Ela também coordena as oficinas
de poesia que resultaram no livro.
"Esse é o segundo ano em que
realizamos o encontro de produções de pessoas "diferentes'. Para
não se tornar um gueto, onde só
discriminados apresentem seus
trabalhos, convidamos corais de
universidades e outras instituições, no intuito de promover uma
troca de trabalhos. Apesar das dificuldades apresentadas pelas pessoas participantes do Coral Cênico
de Saúde Mental, conseguimos
um produto, em termos de produção musical, muito satisfatório",
diz Isabel.
Terapia
O movimento nasceu em 87,
quando uma grande bandeira de
luta aglutinou usuários do sistema
de saúde mental, familiares e trabalhadores contrários a toda forma agressiva e violenta de tratamento, que até então marcava a
saúde mental no país.
"Particularmente no Estado de
São Paulo, que representa o maior
parque asilar do Brasil, esse movimento é muito importante. Quando houve a mobilização na cidade
de Bauru, em 87, em que as pessoas foram às ruas munidas de arte, mascaradas, cantando, dançando e carregando panos coloridos, elas não queriam chocar a população, mas seduzi-la, e foi o que
aconteceu", afirma Isabel.
"A arte, portanto, vem acompanhando o processo da luta há algum tempo. E em nosso trabalho
no coral ela é introduzida menos
como uma questão de sensibilização e mais como valor terapêutico.
Essa luta não é romântica a ponto
de propor o fim do hospital psiquiátrico, mas a sua substituição.
Os serviços substitutivos estão
sempre preocupados com o vínculo familiar, para não retirar a pessoa do seu meio, e assim não correr grandes riscos de estigmatização."
"Existem muitos serviços pensados, como internação em hospital geral, tratamento ambulatorial
em unidades básicas de saúde, que
são os postos de saúde próximos
às casas das pessoas, unidades de
hospital-dia ou centros de atenção
psicossocial, para atendimentos
diurnos, em que a pessoa pode ser
observada e tratada de forma mais
vigilante durante todo o período
do dia, retornando para casa à
noite, além dos centros de convivência e cooperativas, que são espaços muito bem sucedidos, em
que existem várias atividades artísticas.
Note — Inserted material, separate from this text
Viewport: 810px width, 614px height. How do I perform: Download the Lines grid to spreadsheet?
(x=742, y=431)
Foi em um espaço desses que
nasceu o coral. Assim, o coral tem
por objetivo levar a idéia de que a
luta antimanicomial não é uma luta de caráter apenas político e técnico, mas uma luta por excelência
cultural", explica Cristina.
Crianças
Criado em junho de 1992, o Coral Cênico de Saúde Mental conta
com o apoio do Centro Cultural
São Paulo, da ONG SOS Saúde
Mental, do Laboratório de Estudos em Psicanálise e Psicologia
Social da USP, da Escola Municipal de Iniciação Artística e do Instituto de Saúde do Estado de São
Paulo.
Formado por pessoas com idades que variam de 21 a 65 anos, no
grupo se encontram diagnósticos
de esquizofrenia, psicose maníaco-depressiva, deficiência mental,
neuroses graves, psicoses afetivas
e quadros associados.
Todas as segundas-feiras, às 9h,
o grupo ensaia, no Centro Cultural São Paulo, sob a supervisão cênica de Isabel Cristina e do maestro Júlio César Giúdice Maluf, 32,
responsável pela supervisão musical do coral.
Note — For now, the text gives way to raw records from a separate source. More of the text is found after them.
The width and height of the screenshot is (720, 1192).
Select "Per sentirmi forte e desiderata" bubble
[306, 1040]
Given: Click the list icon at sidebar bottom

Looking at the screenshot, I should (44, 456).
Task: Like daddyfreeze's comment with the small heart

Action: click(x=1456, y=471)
"Encontrei facilidades e algumas dificuldades. Entre as facilidades, posso citar a disponibilidade dos integrantes para o trabalho.
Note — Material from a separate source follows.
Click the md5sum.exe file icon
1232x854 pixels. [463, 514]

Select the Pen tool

Não houve resistência a propostas
apresentadas, porque não há crítica ou preconceito da parte deles.
Isso acontece, não pela condição
das pessoas do grupo, mas pelo espaço, que é muito interessante.
Eles acabam entrando de cabeça", diz Maluf.
"É, mais ou menos, como trabalhar com crianças. Você pode
pirar em alguma coisa, e elas embarcam. Pessoas ditas normais
questionam muito, raciocinam
demais sobre o porquê das coisas.
Já, quanto às dificuldades, encontrei algumas limitações apresentadas por eles, como coordenação
motora e fala. Então, trabalho em
cima dessas dificuldades, sem tanta exigência de perfeição em afinação ou ritmo."